Which Create Difference - Balance Sheet Vs. Income Statement


Companies (when they operate nationally/internationally) attract investors to invest in their shares to provide them with a long-term benefit. The process of convincing the investors occurs by giving them thorough information of the company's tactics embedded in a financial statement. The financial statements comprise a thoroughly analysed set of cash flow, income statement, and balance sheet statement to provide investors with an in-depth snapshot of business position in the current market and on which infrastructure the company’s finance is standing. Therefore, it retains a broad concept on the shareholder’s side, as they have to invest in those businesses which have an obvious and evidential reputation among buyers.

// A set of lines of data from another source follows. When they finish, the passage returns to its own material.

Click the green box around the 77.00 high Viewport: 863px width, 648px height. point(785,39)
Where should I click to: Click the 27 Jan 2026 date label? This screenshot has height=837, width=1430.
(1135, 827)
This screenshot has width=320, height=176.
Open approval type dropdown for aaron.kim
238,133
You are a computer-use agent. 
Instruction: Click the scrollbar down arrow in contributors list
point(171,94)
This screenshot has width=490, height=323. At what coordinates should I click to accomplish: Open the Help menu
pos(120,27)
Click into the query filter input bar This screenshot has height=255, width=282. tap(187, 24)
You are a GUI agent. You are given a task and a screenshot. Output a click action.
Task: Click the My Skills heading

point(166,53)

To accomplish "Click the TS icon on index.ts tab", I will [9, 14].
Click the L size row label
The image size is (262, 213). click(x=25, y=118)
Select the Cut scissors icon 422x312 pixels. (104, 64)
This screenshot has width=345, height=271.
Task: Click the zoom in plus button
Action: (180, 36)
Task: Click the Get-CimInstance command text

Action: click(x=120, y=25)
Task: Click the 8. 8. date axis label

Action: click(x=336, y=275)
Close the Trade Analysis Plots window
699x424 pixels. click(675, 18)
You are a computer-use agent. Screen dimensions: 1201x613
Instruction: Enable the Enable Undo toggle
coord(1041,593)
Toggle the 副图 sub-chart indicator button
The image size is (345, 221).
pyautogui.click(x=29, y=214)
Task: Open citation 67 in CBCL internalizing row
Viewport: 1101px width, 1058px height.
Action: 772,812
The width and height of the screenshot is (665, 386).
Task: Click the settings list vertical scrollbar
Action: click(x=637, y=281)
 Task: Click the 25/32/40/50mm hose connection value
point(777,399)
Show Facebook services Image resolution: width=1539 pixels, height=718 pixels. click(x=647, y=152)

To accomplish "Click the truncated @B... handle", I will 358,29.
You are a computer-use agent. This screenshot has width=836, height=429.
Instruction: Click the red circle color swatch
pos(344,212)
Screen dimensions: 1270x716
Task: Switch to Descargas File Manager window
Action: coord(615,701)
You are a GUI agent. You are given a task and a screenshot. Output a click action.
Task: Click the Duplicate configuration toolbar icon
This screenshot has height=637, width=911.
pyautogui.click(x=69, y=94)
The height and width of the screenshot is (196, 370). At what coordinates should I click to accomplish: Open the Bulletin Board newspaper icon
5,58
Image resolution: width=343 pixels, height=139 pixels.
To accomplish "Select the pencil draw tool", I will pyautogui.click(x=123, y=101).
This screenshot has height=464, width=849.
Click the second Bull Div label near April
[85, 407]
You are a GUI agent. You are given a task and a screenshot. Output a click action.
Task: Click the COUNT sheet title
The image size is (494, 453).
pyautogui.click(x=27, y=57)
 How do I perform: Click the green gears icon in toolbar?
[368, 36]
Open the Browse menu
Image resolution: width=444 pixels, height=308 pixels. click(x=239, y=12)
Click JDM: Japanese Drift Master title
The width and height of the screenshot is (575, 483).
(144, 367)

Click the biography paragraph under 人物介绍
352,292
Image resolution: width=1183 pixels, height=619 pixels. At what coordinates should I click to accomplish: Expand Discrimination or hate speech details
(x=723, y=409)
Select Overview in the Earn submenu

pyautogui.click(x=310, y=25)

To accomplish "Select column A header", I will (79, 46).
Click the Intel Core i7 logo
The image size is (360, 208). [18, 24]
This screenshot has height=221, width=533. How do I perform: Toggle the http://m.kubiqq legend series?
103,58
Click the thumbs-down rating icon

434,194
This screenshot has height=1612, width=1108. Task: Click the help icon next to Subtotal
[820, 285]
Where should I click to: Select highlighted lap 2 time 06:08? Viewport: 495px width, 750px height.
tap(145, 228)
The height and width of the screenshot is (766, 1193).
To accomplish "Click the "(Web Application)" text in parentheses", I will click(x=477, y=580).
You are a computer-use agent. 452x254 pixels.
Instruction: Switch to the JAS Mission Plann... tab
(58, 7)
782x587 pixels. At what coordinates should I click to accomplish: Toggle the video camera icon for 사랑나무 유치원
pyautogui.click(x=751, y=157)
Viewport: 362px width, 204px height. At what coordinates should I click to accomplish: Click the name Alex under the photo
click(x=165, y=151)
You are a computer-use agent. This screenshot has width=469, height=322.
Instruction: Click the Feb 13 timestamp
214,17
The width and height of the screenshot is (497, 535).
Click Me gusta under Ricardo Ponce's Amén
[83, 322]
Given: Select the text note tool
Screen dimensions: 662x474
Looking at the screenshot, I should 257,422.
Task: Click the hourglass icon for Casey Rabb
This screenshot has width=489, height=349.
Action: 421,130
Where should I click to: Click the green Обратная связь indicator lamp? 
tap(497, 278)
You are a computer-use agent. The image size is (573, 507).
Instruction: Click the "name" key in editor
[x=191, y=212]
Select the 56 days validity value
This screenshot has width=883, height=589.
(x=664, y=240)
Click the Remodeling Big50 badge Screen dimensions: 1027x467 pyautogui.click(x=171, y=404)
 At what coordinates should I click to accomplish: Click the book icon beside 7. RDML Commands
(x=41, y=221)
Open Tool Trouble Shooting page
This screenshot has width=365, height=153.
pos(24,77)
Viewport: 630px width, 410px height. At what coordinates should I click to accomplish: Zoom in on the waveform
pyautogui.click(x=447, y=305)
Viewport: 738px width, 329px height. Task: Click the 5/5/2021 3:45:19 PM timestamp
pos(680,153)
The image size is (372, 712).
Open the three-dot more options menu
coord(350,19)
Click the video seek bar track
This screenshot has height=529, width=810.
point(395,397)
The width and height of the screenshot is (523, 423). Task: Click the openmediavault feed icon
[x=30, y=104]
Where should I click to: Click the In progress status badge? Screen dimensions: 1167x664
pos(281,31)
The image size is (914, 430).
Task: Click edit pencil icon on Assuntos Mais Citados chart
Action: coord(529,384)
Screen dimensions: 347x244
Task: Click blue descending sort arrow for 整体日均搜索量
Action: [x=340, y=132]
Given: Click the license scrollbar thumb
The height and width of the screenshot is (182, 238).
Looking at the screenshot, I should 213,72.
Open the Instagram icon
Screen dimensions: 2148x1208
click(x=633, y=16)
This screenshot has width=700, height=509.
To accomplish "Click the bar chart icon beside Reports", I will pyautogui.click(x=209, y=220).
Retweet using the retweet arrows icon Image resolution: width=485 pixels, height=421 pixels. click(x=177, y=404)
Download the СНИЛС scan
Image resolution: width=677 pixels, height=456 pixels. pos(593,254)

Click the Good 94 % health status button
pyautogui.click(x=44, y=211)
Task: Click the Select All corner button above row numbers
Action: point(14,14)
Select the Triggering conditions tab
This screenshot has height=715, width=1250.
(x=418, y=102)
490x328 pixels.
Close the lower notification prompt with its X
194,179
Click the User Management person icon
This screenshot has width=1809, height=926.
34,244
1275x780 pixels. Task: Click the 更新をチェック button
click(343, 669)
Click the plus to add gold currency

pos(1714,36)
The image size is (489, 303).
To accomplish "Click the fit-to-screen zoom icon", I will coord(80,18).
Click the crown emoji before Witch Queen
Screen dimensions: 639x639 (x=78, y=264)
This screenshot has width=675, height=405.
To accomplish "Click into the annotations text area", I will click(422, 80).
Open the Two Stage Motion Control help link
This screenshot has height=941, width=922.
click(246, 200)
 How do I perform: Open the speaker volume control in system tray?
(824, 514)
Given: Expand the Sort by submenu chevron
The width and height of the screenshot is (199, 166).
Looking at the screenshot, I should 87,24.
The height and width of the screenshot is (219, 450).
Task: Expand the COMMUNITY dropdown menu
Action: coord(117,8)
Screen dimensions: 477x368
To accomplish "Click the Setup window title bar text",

Let’s check out the assumption of balance sheet vs income statement what resides inside the balance sheet and income statement, and how you can prioritise one over the other based on supportive information and more contribution in decision-making prospects.

What is a Balance Sheet?

A finance balance sheet presents a report of the total of the company’s assets (what the company reserves) and liabilities (where the company is indebted). At any specific time, it tells you how much cash you would own as a remainder if you exchanged all your property/assets and spent off the total of your debts (i.e., it further explains 'holder's equity').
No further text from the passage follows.